Dataset records →
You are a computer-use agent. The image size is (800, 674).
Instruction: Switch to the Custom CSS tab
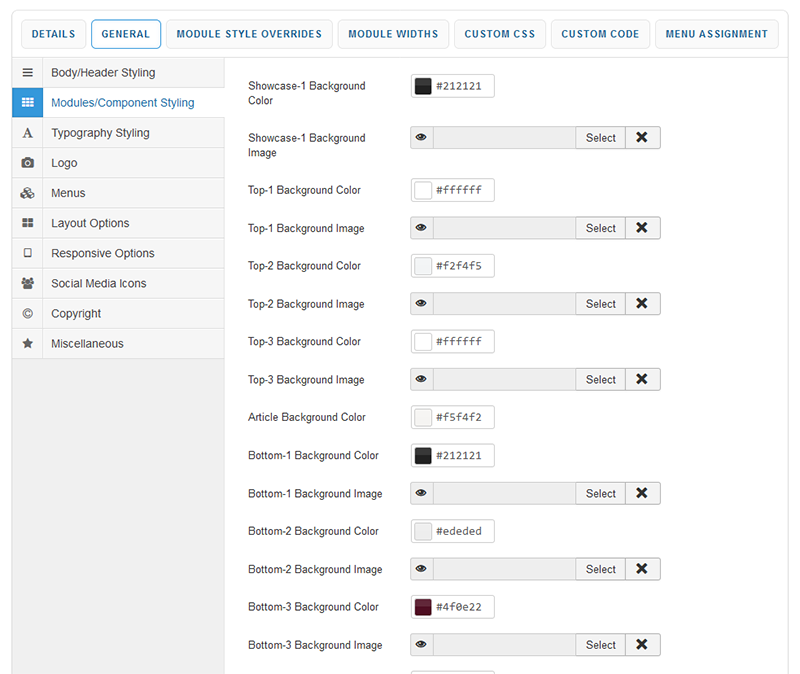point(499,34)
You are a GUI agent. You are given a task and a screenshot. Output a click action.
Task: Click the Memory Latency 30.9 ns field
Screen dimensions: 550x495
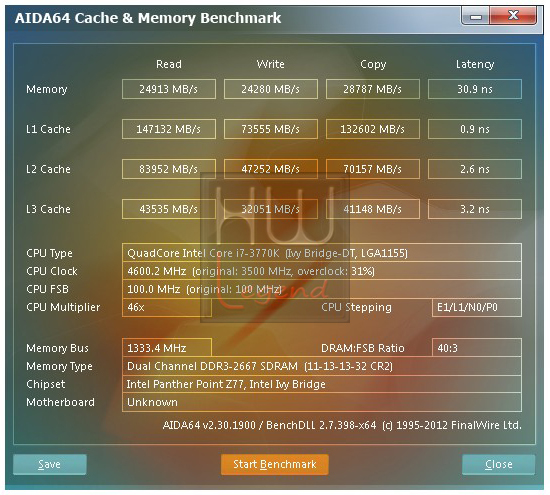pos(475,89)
---
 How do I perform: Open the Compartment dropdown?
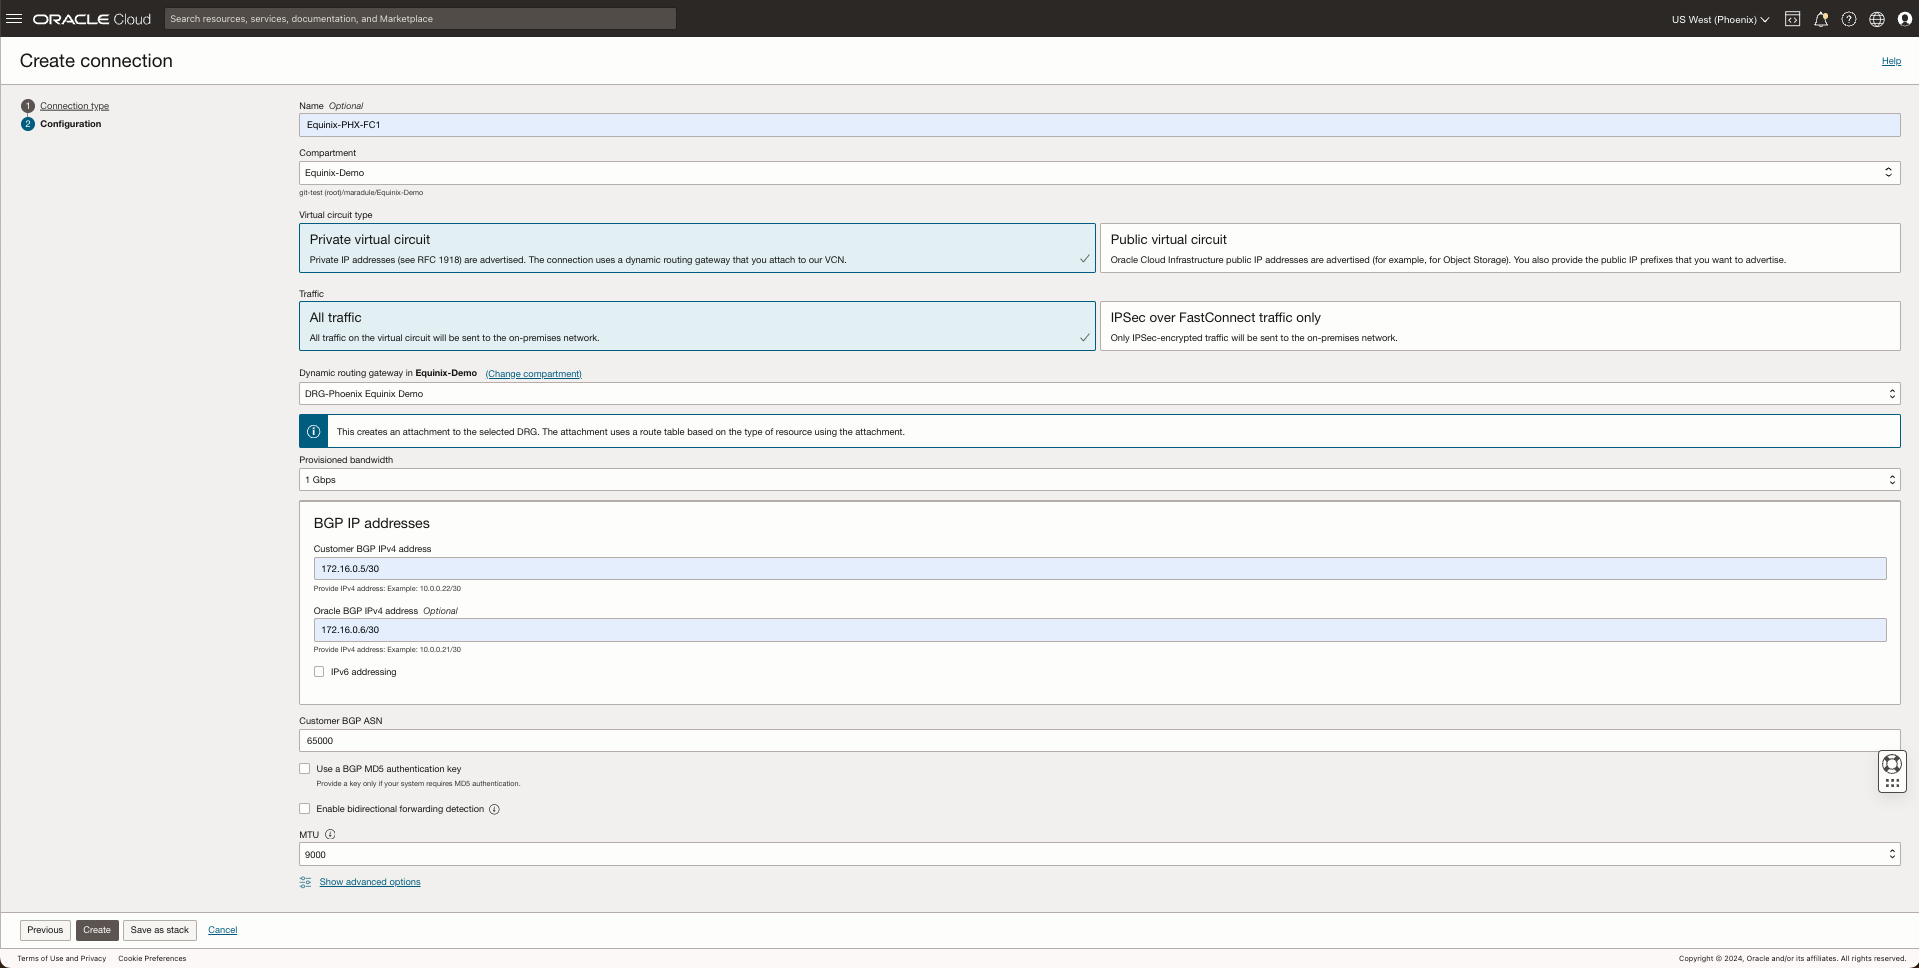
==
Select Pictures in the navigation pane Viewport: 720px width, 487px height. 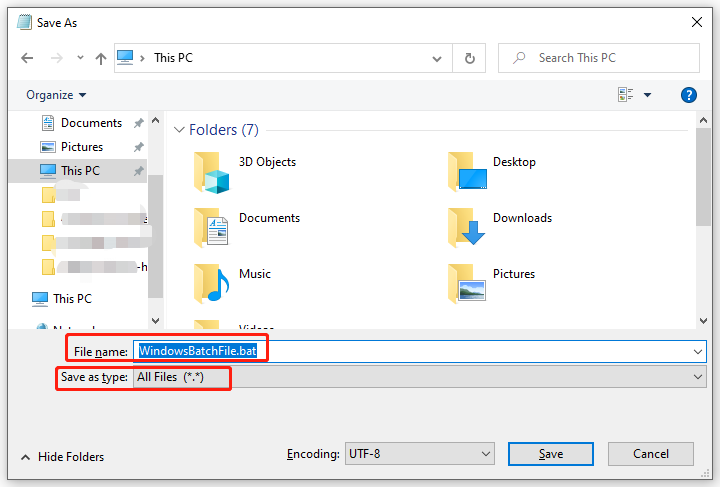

To be done → Put the listing above into a two-column CSV with the headers instruction and location. Begin at the line that contains "You are a computer-use" and stop after the line that contains "pos(475,89)". Give each instruction text and its coordinates one row, with every field quoted and line breaks replaced by spaces, and leave the pictures out.

Result →
instruction,location
"You are a computer-use agent. The image size is (800, 674). Instruction: Switch to the Custom CSS tab","point(499,34)"
"You are a GUI agent. You are given a task and a screenshot. Output a click action. Task: Click the Memory Latency 30.9 ns field Screen dimensions: 550x495","pos(475,89)"